[[ Data for review, beginning ]]

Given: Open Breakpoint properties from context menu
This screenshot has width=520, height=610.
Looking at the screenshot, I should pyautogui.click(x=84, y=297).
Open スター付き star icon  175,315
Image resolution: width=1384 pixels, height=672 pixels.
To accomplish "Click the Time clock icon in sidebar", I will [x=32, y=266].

[[ Data for review, end ]]
[[ Data for review, beginning ]]

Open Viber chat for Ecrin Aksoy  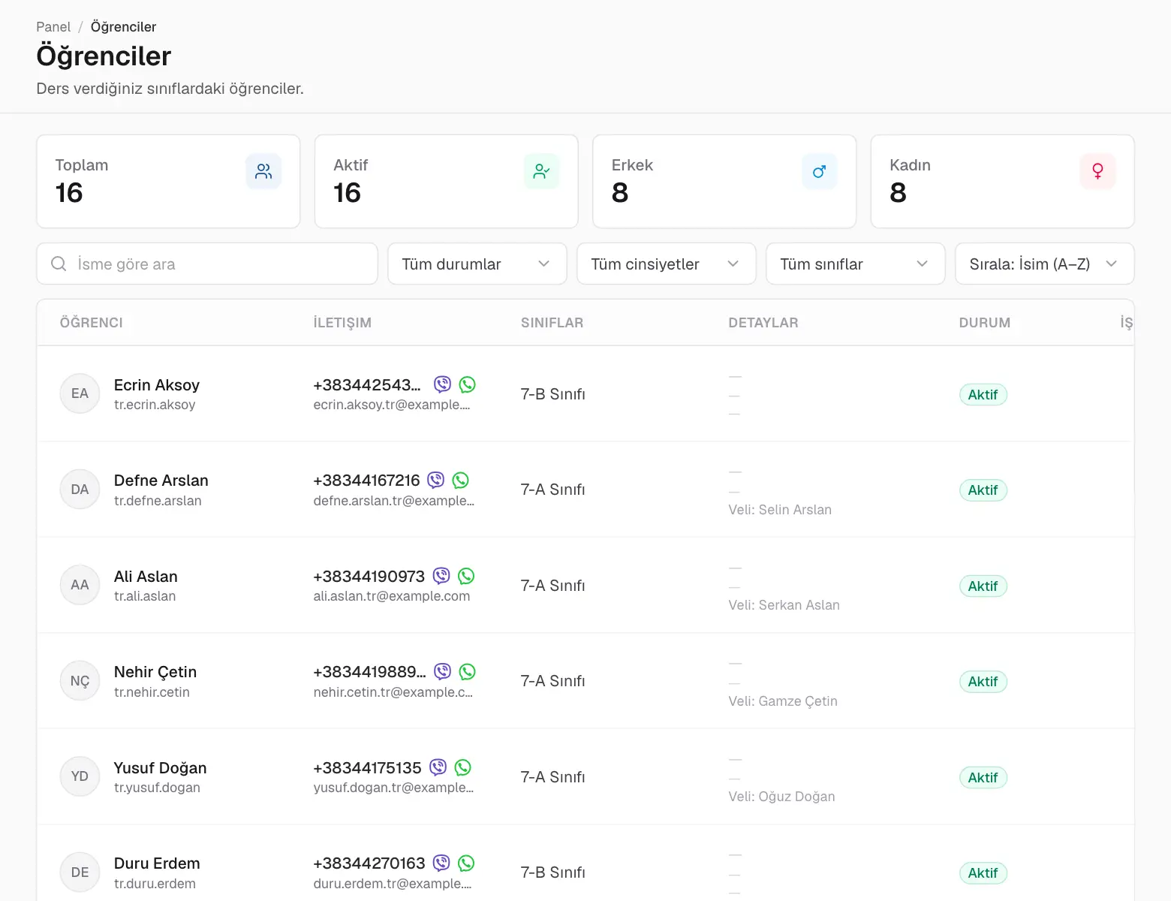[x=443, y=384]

[[ Data for review, end ]]

• Exercise brief:
Report every line of the preceding listing where the string "icon" occurs.

• Answer box:
Open スター付き star icon  175,315
To accomplish "Click the Time clock icon in sidebar", I will [x=32, y=266].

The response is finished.